**Exercise description**
In the rows below, replace every "pixels" with "px" and write them out again with nothing else changed. Leave the pictures out of your answer.

** begin Data supplied **

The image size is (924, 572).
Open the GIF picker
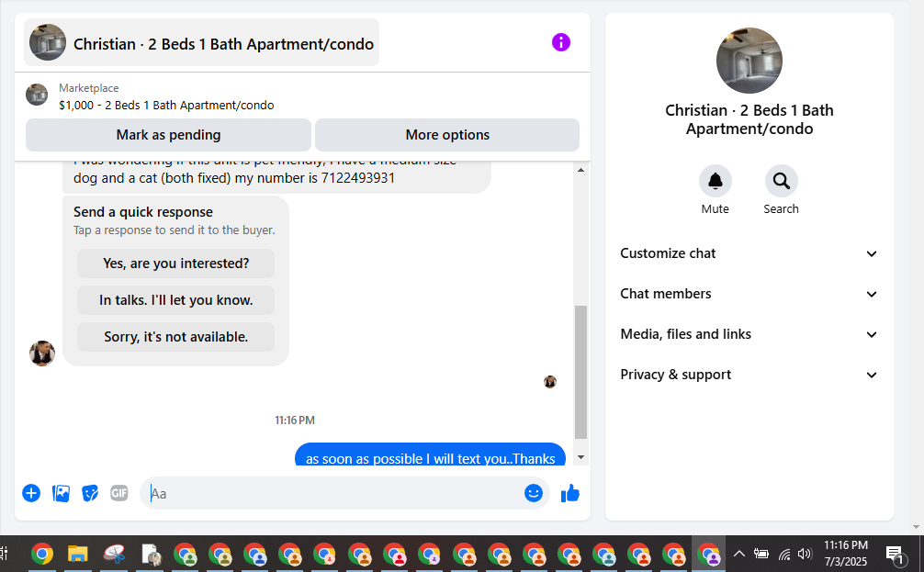[119, 493]
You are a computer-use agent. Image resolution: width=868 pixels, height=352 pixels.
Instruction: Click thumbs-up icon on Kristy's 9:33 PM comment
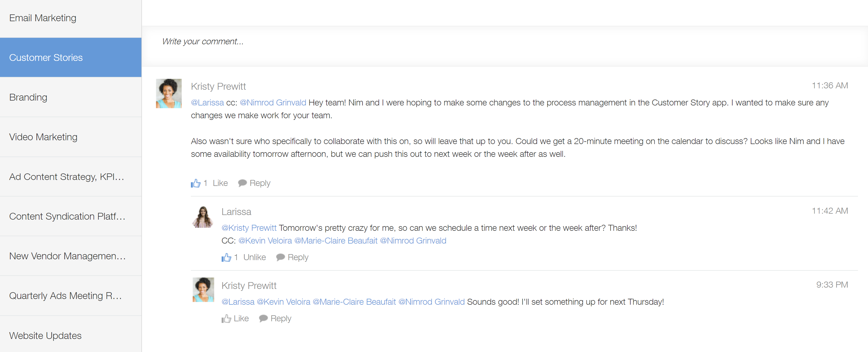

** end Data supplied **

**Answer for this exercise**
The image size is (924, 572).
Open the GIF picker
[119, 493]
You are a computer-use agent. Image resolution: width=868 px, height=352 px.
Instruction: Click thumbs-up icon on Kristy's 9:33 PM comment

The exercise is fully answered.